Caliphate
(Copied straight from .XML 'backup' file, needs formatting and corrections. ZM User (talk) 16:43, 22 April 2024 (PDT))
The Caliphate arose in the Middle East after the Muslim-Jewish War, often called the "Dirty War". Surely someone wants to tell us all about it. -ZM)
Creation
Turkey and Kurdistan were both Muslim-majority nations with secular governments. As such, both were able to stay out of the "Dirty War" which saw the destruction of most of the Middle East.
When the Dirty War ended, the Turkish imams immediately attempted a coup, trying to create a new Caliphate which would in turn impose Shariah on the entire world. The Turkish military was one step ahead of them and ended the coup by executing all religious leaders found in Turkey but not born in Turkey. Without the foreign agitators, Turkish Islam was a great deal more peaceful.
Kurdistan followed the example given by Turkey and cleared their nation of foreign-born agitators, but Kurdistan was not as politically stable. The imams were able to get a young Kurdish scholar declared their Caliph. He was acclaimed as a descendent of Salah-ad-Din, the great Kurdish warrior. Not that this was in any way unique; by the nature of Kurdish society it was safe to say that all Kurds everywhere were at least related to Saladin, and most could claim to be his descendant.
With a stable Caliphate right on their doorstep which was NOT preaching Jihad, the Turkish imams were able to organize a plebiscite which forced Turkey to join the new Caliphate. This quickly became a snowball which collected all contiguous Muslim territories as the survivors of the Dirty War appealed to the Caliphate for help.
Expansion
The Caliph publicly denounced expansion by force. All Muslims were welcome in the Umma, as were all Christians and Jews (*), but the Caliphate would only annex new territory if the inhabitants petitioned the Caliph to be annexed.

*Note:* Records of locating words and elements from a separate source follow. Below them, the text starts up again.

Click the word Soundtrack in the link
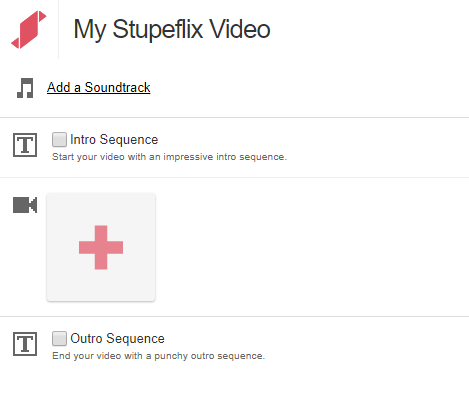The width and height of the screenshot is (469, 402). click(117, 88)
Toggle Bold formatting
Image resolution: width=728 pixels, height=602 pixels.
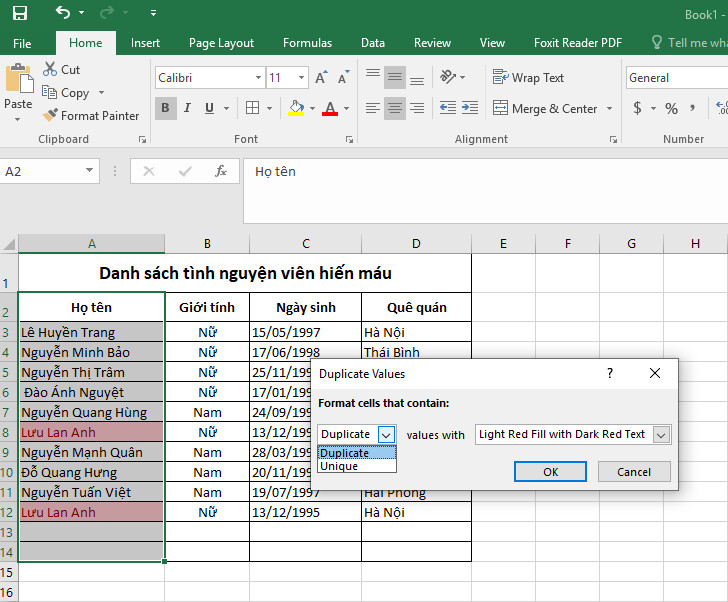pos(165,108)
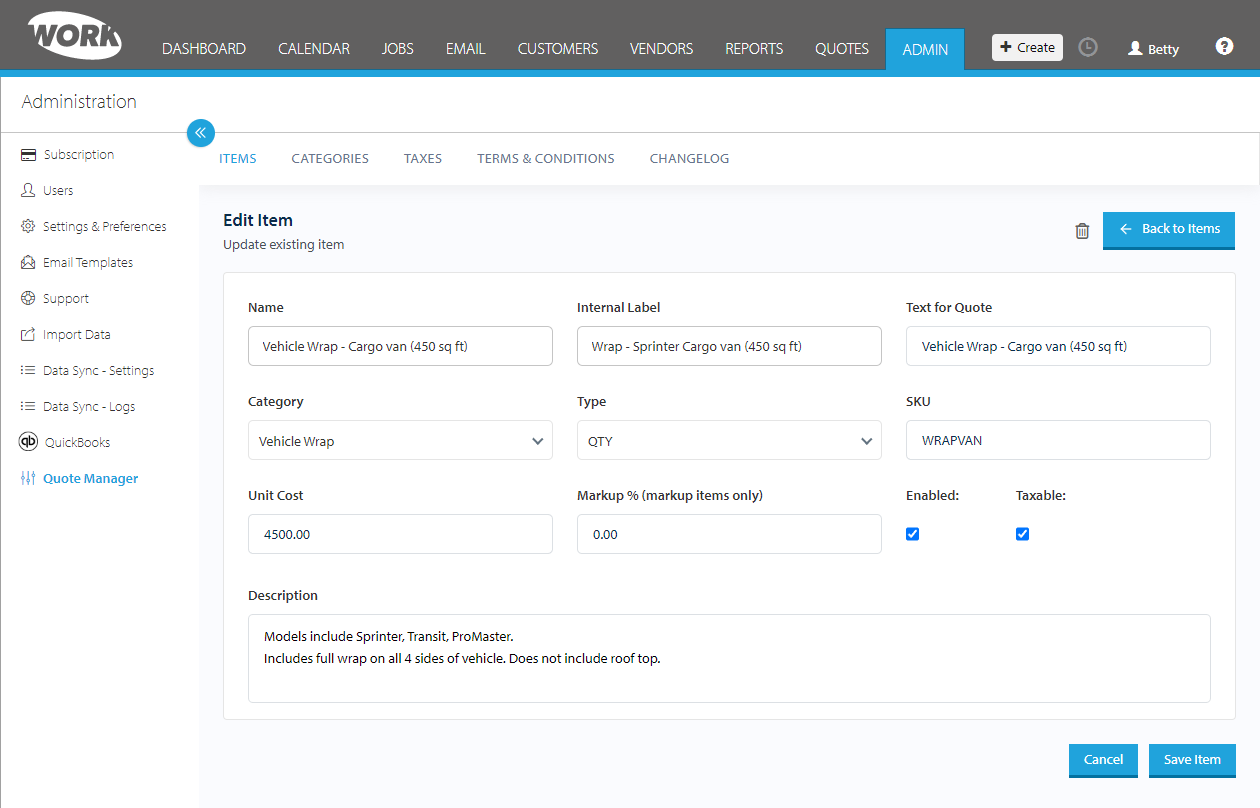This screenshot has height=808, width=1260.
Task: Toggle the Taxable checkbox
Action: (1022, 534)
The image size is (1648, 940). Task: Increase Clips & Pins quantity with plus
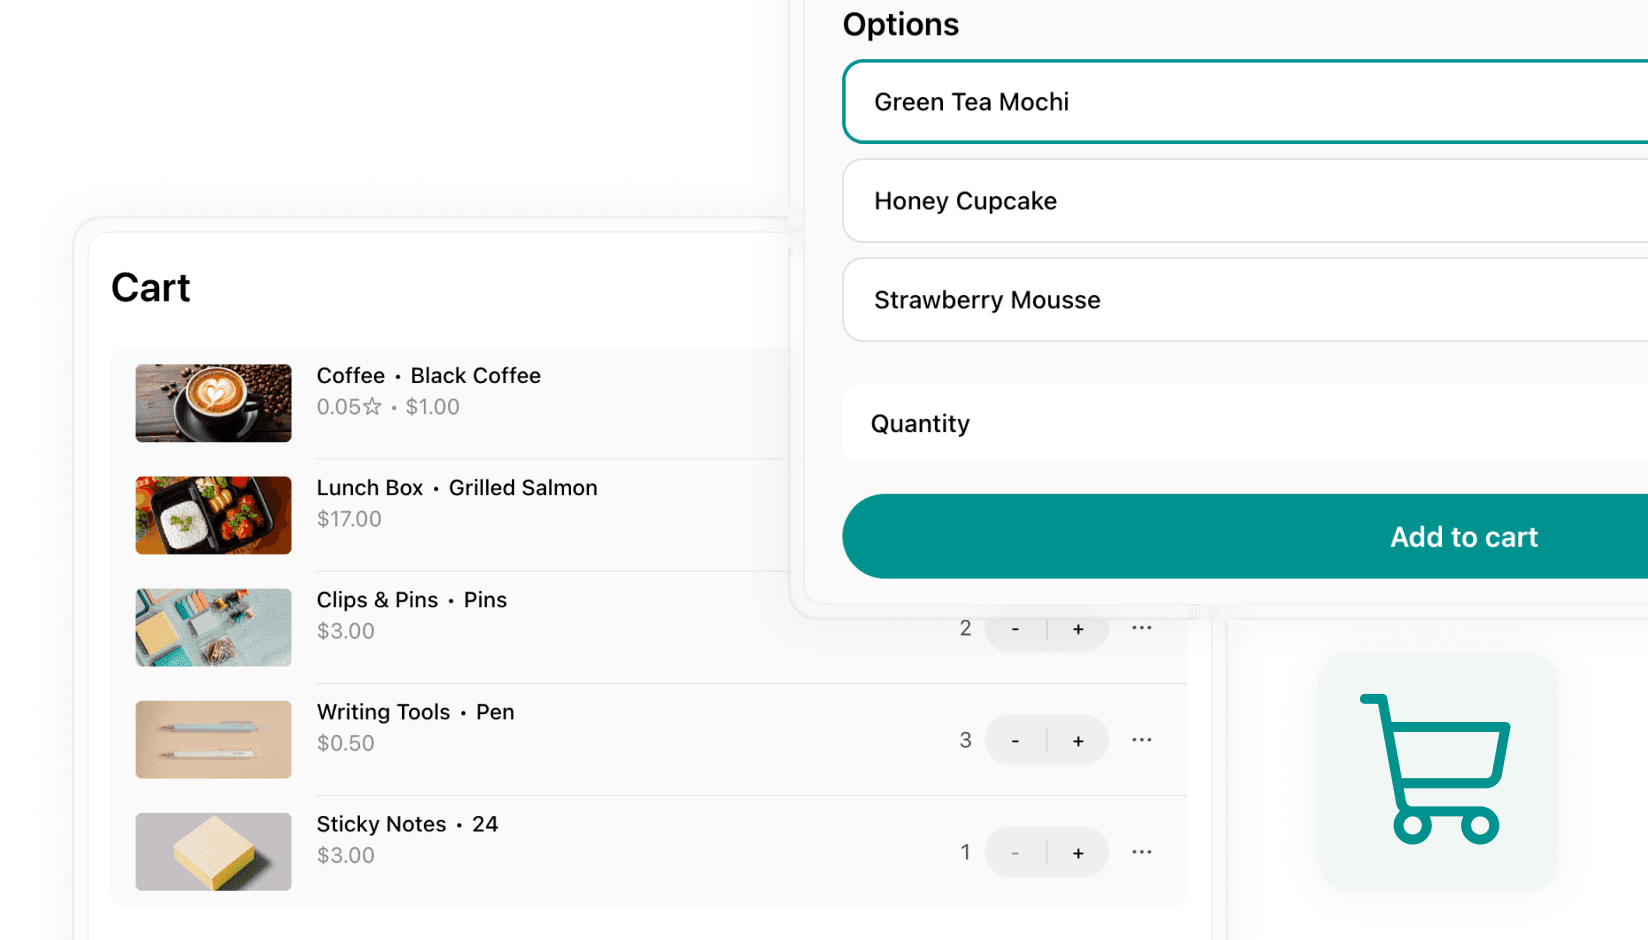point(1078,628)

Since the vast majority of the Middle East had been devastated and no one else was interested in helping them, the survivors were forced to turn to the Caliphate. Within a year of his ascension, the Caliph controlled all previous Muslim territory from Morocco to Afghanistan and from Turkmenistan down to Ethiopia.
(* When stripped of all politically-generated confusion, Christianity is an offshoot of Judaism, and Islam is an offshoot of Christianity. All three preach brotherhood and peace. All strife between the three religions is politically based.) - Note from SGTStoner I vigorously disagree that any significant proportion of these three religious faiths would agree with those statements. We need to approach these perspectives with more understanding than to simply set them up as convenient strawmen to knock down, which isn't going to be believable, nor provide strong storytelling opportunities. Sorry if this really belongs in the 'talk page' for the article, but these don't seem used much.
Border Wars
The Caliphate was able to avoid major conflict at the Pakistan/India border, but Russia and China both took the opportunity to expand. Russia withdrew its troops almost immediately when Muslim Russian soldiers started shooting their non-Muslim officers and defecting to the Caliphate, taking their expensive Russian trucks, tanks, artillery pieces, fighters, and in a few cases even bombers with them. China was more successful, overrunning almost all of Kazakhstan before the Caliphate could stop them. The Chinese war didn't end until China started having their own nukes go off in their own bases. Eventually, the Chinese withdrew from all 'liberated' areas and the war ended without any formal agreement.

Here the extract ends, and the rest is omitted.